Monday 6 March 2017

THIS CHRISTMAS, I WAS READY!!

CHRISTMAS, The holiday that transcends race, religion, creed and sexual orientation because there is something for everyone. It was that time of the year, it was Christmas and the whole family had to come together for the big dinner. I was going to have to space shuttle to Mars, It had been a long while and I missed the weird traditions we had back home.

We come from a long, proud, Martian tradition of talking trash. Long ago, opposing Martian tribes didn’t actually fight, we just made fun of each other. When we had disagreements, we didn’t fight unlike you guys with your nuclear weapons. We always found ways to turn our pain into something positive by making fun of each other, we called it “Roasting”

But you see, at the time, I was broke, unemployed, out of school, unmarried and was a huge disappointment to my family in Mars and I was gonna be the obvious target at the dinner table. I had to do something real quick. I called my Earth friends together and we learnt some “Word-Fu”. This Christmas, I was ready for them, if anybody came for me at the dinner table. I was gonna give them fire!!
My time on Earth taught me a lot of roasting skills and my family in Mars did not see it coming. I took time studying everyone and knowing their flaws. I was gonna be giving them some serious clap back.

D-day came real quick, I space shuttled to Mars in time to make it for the Big Dinner, and it wasn’t long before the first shot came. I had barely taken my seat at the end of the table before my Aunt Maya hit me with, “I see that acne didn’t go away” I looked up and said, “I see that your husband did” Everybody went “Daaaaaaaaamn, boy that was dark”  Aunt Maya didn’t see that coming.

We all start eating, and Uncle Dave starts asking me about school, I tell him, “Yo Uncle, I dropped out last year” He smirks and says “Why boy ? Your grades fall back?” Everybody is giggling, I look at him say “Yeah they did, just like your hairline” My cousin starts coughing from laughing too hard. Aunt Maya cuts in “Boy, where your manners at?” I smile and say “Where your husband at?”

Everybody bursts into laughter, they begin to take shots at each other and I’m beginning to get comfortable. Then Uncle Jozi notices the bird tattoo I got on my left arm, He goes “Boy, you know tattoos are a life time commitment” and I’m like “Yeah, but your marriage wasn’t” He frowns and says “I see that attitude didn’t go away”

But I see your wife did

Everybody is tearing up in laughter, I was on fire and they were gonna think twice before coming at me. My eldest aunty, Gilana, walks in the room (she’s single by the way) and is happy to see me. It’s not long before she starts being nosy and asks me “Boy, you married yet?” (In my head, I’m thinking, you didn’t just go there) I smile and ask her “You found your baby daddy yet?”

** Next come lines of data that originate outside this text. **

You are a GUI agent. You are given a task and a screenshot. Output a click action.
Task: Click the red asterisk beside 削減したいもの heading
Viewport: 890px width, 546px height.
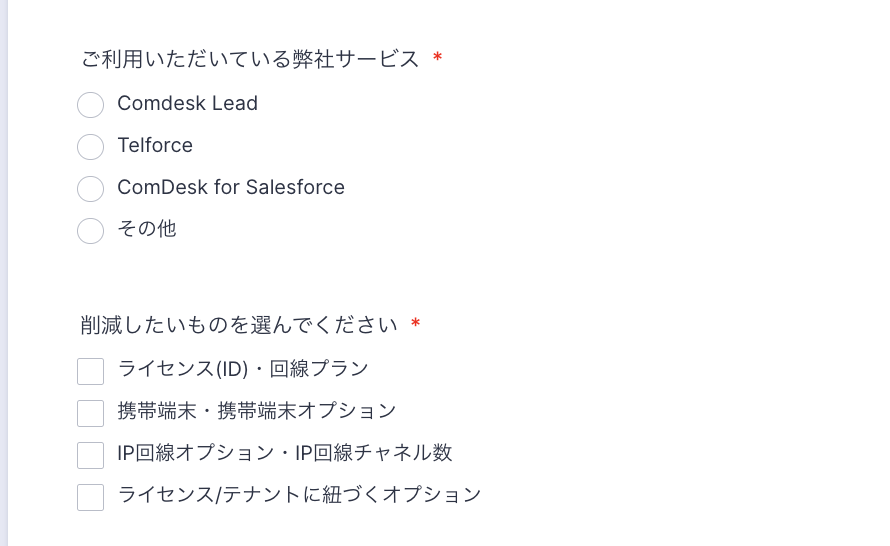[415, 325]
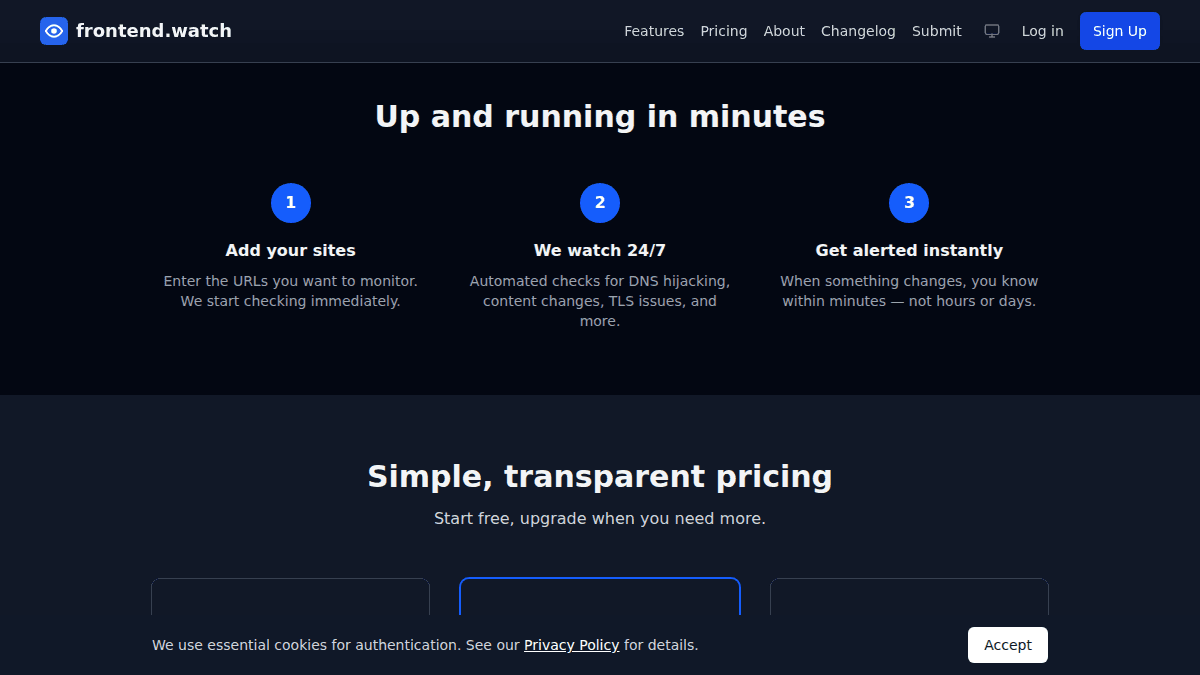Go to the Pricing nav link
Viewport: 1200px width, 675px height.
[x=724, y=31]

Grand ma butts in quickly “What happened to that lil girly of yours?” “Just like your teeth Ma, She’s gone!”
Now, I’m visibly angry and the room is tense, so I take a beer and my headphones to go sit outside. My Aunt Maya, yells after me “I wasn’t drinking at your age” I yell back “You can’t drink when you’re 16 and pregnant” and slam the door.

I’m smiling at myself, I feel like the cock of the walk. I turn the volume of my headphones all the way up and jam to some Earth rap music. I book the next shuttle back to earth. This was definitely my best Christmas Dinner.